Word and item position data:
******************************
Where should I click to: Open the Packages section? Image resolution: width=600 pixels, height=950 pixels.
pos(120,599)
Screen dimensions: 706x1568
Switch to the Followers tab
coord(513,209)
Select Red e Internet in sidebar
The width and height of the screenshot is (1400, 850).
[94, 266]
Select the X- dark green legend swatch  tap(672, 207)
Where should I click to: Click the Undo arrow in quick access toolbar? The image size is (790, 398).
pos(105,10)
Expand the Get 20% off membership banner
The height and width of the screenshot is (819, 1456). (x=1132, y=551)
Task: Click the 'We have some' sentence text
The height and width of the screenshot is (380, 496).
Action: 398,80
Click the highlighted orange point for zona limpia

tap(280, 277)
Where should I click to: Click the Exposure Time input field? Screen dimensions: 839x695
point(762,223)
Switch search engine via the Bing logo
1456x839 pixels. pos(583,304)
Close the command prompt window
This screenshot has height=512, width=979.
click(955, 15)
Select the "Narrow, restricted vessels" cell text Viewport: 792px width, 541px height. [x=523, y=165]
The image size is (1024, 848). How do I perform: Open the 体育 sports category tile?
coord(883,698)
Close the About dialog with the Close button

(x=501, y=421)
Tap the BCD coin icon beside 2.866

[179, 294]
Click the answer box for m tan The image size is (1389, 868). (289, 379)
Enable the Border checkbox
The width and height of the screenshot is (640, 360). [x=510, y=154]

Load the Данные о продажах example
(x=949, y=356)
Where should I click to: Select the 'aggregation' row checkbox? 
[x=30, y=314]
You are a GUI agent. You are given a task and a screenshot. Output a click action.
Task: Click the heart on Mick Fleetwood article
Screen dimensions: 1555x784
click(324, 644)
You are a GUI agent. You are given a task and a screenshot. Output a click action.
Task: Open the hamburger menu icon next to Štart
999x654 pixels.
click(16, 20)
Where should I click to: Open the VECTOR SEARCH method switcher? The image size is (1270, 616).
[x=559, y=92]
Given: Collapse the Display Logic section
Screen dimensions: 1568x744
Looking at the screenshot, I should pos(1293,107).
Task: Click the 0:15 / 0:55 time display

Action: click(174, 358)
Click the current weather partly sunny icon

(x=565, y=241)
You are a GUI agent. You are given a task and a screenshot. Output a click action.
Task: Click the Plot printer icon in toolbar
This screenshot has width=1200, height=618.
******************************
[What is being asked]
Copy out every line in the entries above that contains the string "icon". Letter case matters, so count only exact matches.

[Output]
Tap the BCD coin icon beside 2.866
Task: Open the hamburger menu icon next to Štart
Click the current weather partly sunny icon
Task: Click the Plot printer icon in toolbar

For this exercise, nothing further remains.